■ Text to read ■
================
APPLICATION DESIGN - PROJECT 2: UI/UX DESIGN DOCUMENT

24.09.25 - 15.10.25 (Week 5 - Week 9) 
Michelle (0373843)
Application Design / Bachelor of Design (Honours) in Creative Media / Taylor's University
Project 2: UI/UX Design Document
TABLE OF CONTENTS

Lectures

Week 5 (22/10/25)
Introduction to User Experience Research

Positive user experience (understanding what user needs) > advertising.

Conducting Research
Try to approach directly - In person experience: first-hand stories , more accurate info, not just imagery

Usability impacts everyone, every day - everybody have their own stories.
Clarity > features

Understanding behaviours, needs, attitudes - observation & feedback collection.

Role of UX Design
  1. Understand user goals, needs, motivation to use
  2. Understand how user interact with the current system
  3. Understand user emotions in using
  4. Evaluate & improve
UX Researchers Duties
Research method

Good UX Research:
Involving end user - create based on their real experience, not our assumption of it
Avoid biases, complete missing perspectives/information.

Tempting to outsource research - 

Integrating UX Research
Customized User Experience (Deeper, more focused) vs. Generalized Fit All (quantity > quality)
================
■ Excerpted records ■
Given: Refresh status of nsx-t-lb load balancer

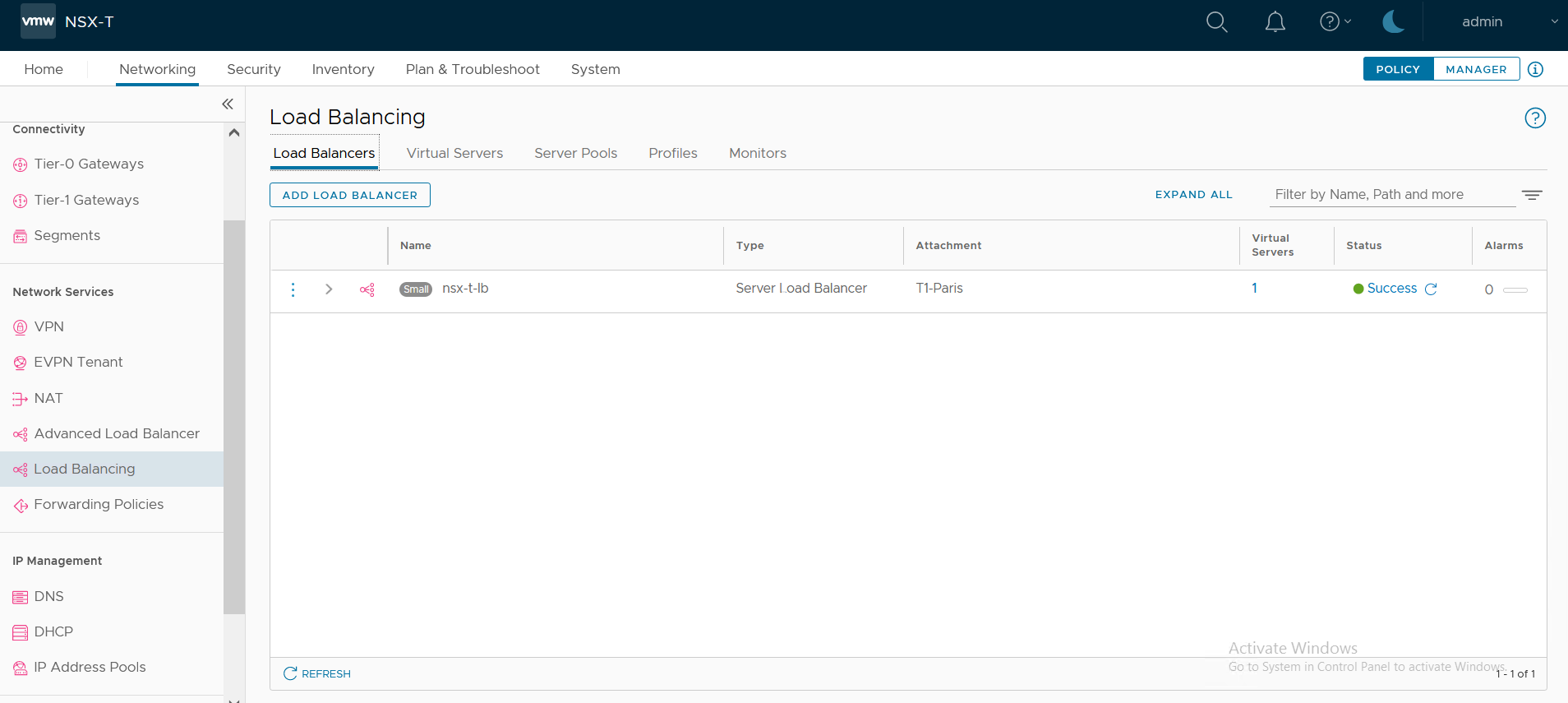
================
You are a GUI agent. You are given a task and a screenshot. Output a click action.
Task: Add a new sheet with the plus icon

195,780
================
■ Task instructions ■
**a)** From the UX research lecture notes, reproduce word for word the passage that begins with the words containing "Positive user experience" and ends with "their own stories.".
**b)** In the UX research lecture notes, what is the fourth item listed under the role of UX design?
**c)** Extend the UX research lecture notes past their final line, in the same note style.

■ Results by task ■
**a)**
Positive user experience (understanding what user needs) > advertising.

Conducting Research
Try to approach directly - In person experience: first-hand stories , more accurate info, not just imagery

Usability impacts everyone, every day - everybody have their own stories.

**b)** Evaluate & improve.

**c)**
Faster, more revisions vs. Slower, less revisions

Repetitive corrections for higher chance of hitting the target (like archery practice). Very unlikely to have a final design.

Steps
  1. Objectives
  2. Research
  3. Methods
  4. Conduct
  5. Synthesize
UI/UX Documents 
  1. Survey (anonymus, concise) - honesty questionable: the less demographics collected, the more chance of honesty)
  2. Interview (feelings, stories) - Quality depends on interviewer's skill.
  3. User persona
  4. Card sorting
  5. Information architecture map
  6. Flow chart
Note:
  • Avoid leading questions > neutral
  • Choose method by considering context.
  • Reduce asking questions we already know the answer
Qualitative - interview & observations (impressions, to fill in gaps) - to know stuff we didn't expect/know about
  • Descriptive data (why?)
  • Patterns, trends (relying on the designer's POV)
  • Discovery
  • Interview, shadowing, usability testing, testimonials
Quantitative - data - to validate
  • Numerical data (how much/many?)
  • More thinking before
  • Testing, measuring usability
  • Surveys, A/b testing, NPS Scores, performance matrix
Treshold of Testing
Small quantity > polarized data, larger more assurance.
Interview : 5 person, find 3 persona
  • less, not inclusive
  • more, just reassurance
Hunch (gut feeling) - assumptions before starting > make a guess of solution
  • good: direction
  • bad: more about us, already known/exist
User research tear down assumptions

Open vs. Closed Questions
  • Open: what, how, when
  • Closed (short answer): is, does, which, when, who where
Interview Question Templates
  • First vs. Last times > What's the difference?
  • How do you feel about.. 
  • What do you mean by...
  • What's the best/worse about...
  • Why is that?
Interview Tips
  •  Ask to summarize - if we  zone out
  • Don't push through resistance (aware of what they're uncomfortable of).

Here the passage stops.